- **ASSIGNMENT**:
The lines you need are those holding the word "computer"; pull them from the material.

- **INPUT RECORDS**:
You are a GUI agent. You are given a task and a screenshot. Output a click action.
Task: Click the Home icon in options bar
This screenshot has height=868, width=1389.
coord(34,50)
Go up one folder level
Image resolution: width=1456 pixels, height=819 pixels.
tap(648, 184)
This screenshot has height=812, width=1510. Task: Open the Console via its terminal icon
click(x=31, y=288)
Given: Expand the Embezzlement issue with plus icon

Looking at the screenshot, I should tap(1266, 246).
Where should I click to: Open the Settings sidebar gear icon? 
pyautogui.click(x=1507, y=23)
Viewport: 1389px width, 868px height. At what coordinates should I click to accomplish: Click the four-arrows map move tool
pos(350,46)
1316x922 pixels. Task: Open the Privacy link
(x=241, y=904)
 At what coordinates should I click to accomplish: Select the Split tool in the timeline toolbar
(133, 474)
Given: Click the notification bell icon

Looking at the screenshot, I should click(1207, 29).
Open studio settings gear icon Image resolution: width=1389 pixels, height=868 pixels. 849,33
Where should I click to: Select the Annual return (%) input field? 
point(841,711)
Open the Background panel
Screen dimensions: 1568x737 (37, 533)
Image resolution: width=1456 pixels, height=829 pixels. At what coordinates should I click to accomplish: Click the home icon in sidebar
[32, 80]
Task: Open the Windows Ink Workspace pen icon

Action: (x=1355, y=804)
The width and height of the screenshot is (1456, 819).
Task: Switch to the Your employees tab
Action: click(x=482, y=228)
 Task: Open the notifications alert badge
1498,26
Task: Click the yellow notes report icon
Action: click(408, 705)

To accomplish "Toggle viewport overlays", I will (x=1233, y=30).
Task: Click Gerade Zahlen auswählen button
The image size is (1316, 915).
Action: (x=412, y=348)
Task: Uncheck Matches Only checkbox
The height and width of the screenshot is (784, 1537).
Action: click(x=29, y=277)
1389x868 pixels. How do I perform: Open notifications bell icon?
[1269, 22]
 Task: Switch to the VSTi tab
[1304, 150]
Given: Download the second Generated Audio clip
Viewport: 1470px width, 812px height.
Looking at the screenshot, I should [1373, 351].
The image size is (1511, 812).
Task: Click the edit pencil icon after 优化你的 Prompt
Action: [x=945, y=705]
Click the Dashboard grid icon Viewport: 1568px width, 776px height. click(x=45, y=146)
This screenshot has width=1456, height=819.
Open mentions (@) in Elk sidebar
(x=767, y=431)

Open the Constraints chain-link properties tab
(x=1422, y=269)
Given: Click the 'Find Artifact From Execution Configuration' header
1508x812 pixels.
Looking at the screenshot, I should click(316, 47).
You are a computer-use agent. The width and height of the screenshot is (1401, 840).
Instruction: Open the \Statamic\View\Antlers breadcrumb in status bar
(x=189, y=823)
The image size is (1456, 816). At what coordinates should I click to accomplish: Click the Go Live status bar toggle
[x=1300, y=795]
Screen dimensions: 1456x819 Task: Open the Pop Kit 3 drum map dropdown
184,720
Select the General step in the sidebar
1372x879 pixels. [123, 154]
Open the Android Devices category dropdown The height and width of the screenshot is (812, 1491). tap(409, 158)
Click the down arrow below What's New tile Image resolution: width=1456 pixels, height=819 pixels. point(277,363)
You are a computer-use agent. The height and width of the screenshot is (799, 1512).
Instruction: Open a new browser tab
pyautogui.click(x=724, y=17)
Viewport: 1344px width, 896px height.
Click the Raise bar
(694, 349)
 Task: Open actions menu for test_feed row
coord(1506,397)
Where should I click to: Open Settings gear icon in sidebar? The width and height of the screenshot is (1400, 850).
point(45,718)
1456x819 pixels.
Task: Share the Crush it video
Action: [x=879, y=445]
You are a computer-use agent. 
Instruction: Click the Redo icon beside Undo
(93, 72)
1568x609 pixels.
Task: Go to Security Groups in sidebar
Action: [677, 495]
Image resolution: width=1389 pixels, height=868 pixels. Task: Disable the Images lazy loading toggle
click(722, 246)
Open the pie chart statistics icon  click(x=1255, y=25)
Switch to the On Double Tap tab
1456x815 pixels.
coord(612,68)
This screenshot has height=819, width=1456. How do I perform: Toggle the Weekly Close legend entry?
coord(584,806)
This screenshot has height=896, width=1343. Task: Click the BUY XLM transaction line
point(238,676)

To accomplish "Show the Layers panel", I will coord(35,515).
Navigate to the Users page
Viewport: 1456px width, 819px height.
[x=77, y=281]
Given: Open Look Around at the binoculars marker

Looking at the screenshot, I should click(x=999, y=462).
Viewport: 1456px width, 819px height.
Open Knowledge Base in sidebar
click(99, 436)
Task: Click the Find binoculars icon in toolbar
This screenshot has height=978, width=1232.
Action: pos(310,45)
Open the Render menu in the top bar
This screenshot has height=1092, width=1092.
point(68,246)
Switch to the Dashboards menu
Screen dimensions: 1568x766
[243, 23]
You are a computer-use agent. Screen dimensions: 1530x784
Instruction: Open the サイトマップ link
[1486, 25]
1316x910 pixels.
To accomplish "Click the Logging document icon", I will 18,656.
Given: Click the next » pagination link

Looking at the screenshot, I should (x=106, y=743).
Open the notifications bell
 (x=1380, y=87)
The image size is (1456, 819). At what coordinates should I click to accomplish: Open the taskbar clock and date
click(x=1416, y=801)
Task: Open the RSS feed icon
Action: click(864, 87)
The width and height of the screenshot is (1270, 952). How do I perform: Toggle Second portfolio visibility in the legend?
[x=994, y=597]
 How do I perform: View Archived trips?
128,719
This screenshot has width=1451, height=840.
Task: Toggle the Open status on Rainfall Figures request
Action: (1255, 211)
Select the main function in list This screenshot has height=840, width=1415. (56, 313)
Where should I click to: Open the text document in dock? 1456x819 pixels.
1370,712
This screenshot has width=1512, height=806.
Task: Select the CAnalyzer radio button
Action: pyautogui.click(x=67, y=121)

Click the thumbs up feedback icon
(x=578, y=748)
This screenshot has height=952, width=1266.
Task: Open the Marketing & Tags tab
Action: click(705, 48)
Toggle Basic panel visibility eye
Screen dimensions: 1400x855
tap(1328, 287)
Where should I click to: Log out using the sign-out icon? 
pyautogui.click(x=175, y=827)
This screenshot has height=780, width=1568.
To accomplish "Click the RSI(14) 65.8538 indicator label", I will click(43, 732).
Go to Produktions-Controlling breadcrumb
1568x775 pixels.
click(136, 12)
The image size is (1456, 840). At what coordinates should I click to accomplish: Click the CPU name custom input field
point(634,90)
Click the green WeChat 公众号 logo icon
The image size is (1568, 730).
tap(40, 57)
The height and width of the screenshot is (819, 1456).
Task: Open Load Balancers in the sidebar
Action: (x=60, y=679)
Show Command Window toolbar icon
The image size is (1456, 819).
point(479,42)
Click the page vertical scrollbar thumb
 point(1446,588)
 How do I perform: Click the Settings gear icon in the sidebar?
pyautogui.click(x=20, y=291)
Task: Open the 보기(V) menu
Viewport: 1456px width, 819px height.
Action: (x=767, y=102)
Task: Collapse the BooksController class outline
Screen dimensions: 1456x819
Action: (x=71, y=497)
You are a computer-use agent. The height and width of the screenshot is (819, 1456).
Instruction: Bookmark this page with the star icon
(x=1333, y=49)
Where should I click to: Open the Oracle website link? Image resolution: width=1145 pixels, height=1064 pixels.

- **RESPONSE TO THE EXERCISE**:
You are a computer-use agent. The width and height of the screenshot is (1401, 840).
You are a computer-use agent. The height and width of the screenshot is (799, 1512).
You are a computer-use agent. 
You are a computer-use agent. Screen dimensions: 1530x784
You are a computer-use agent. The height and width of the screenshot is (819, 1456).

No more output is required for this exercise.